Alberta is spending $20.6 billion on health this year, eating up more than 40 per cent of the operating budget.
A government-appointed panel, led by former Saskatchewan health minister Janice MacKinnon, has said rising health costs need to be addressed and that Alberta is comparatively getting substandard outcomes for the money it pays.
Alberta’s physicians take in $5.3 billion a year, and Shandro has already initiated changes outside of negotiations for the master agreement set to expire next March with the Alberta Medical Association.
The province has asked the AMA for feedback on changes it plans to make starting in the new year, including extending the amount of time a doctor must consult with a patient — to 25 minutes from 15 minutes — before an add-on fee kicks in.
Shandro says the change is needed to make those consultations more effective, but some doctors have said that will force them to cut other consultations to as little as 10 minutes, potentially compromising care, in order to recoup the funds needed to keep their practice going.
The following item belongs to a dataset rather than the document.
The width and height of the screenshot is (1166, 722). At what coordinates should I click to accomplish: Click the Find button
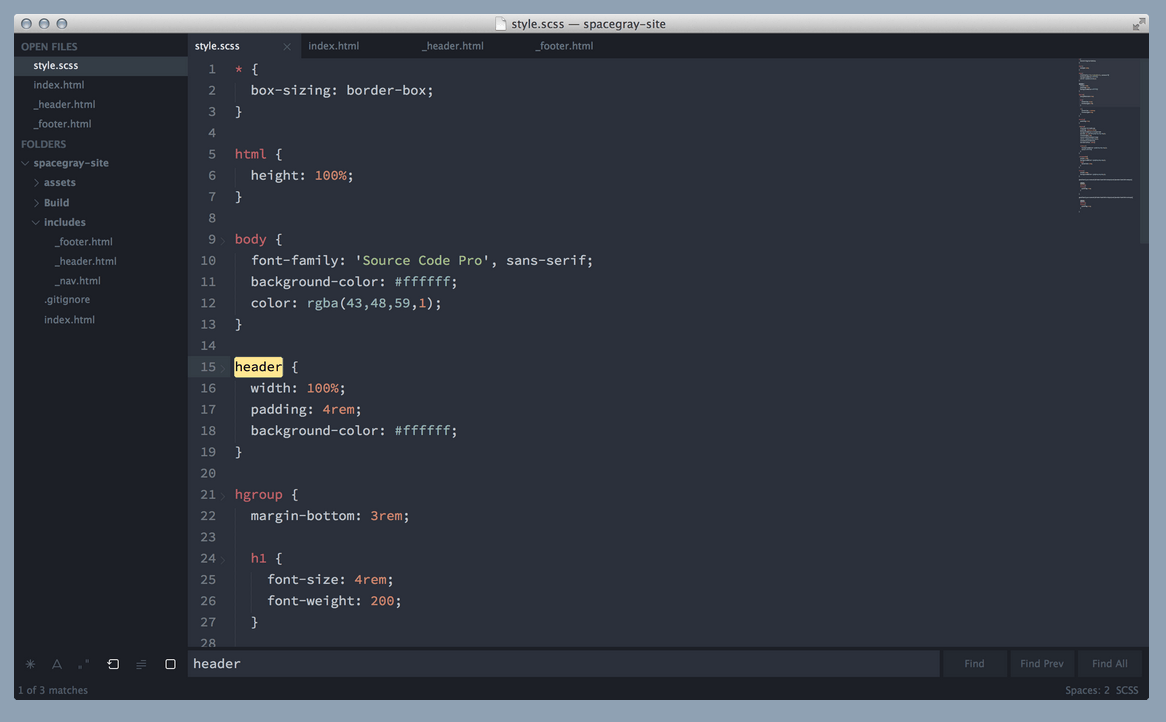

Shandro said he’s heard those complaints, but says they suggest the current payment method, called fee for service, doesn’t work and supports his argument that a new remuneration plan is needed.
Dr. Christine Molnar, head of the AMA, has said some of the proposed changes should be part of the master agreement negotiations, while Shandro’s department insists it has the statutory power and will use it.
“The consultation is an end-run around negotiations for many of the proposals that legitimately belong at the negotiating table and must remain there,” Molnar said in an open letter to members Dec. 9.
Shandro also faces challenges on the labour front, with unions promising a fight after the government sent letters suggesting as many as 5,000 job cuts over the next three and half years as part of restructuring, including 500 full-time nursing jobs.
The Opposition NDP, meanwhile, has also called Shandro’s plan to use more for-profit clinics to reduce wait times the thin edge of the wedge to American-style care, where patients pay out of pocket or through private plans to get medically necessary procedures.
Not so, said Shandro. He said the delivery method may change, but not the cost.
“I have zero interest in forcing anybody to pay for medically necessary services,” he said.
He said Alberta already has clinics and family doctors running their own offices while doing work paid for by the province.
The goal, he said, will be how to find the right mix of care, as is done in Europe, to get more work done to free up bed space in hospitals and get more surgeries done in hospitals by, say, adding extra shifts and finding specialists to staff them.
“This is a complex system,” he said.
“Every time you touch anything in the system, there’s going to be ripple effects everywhere.”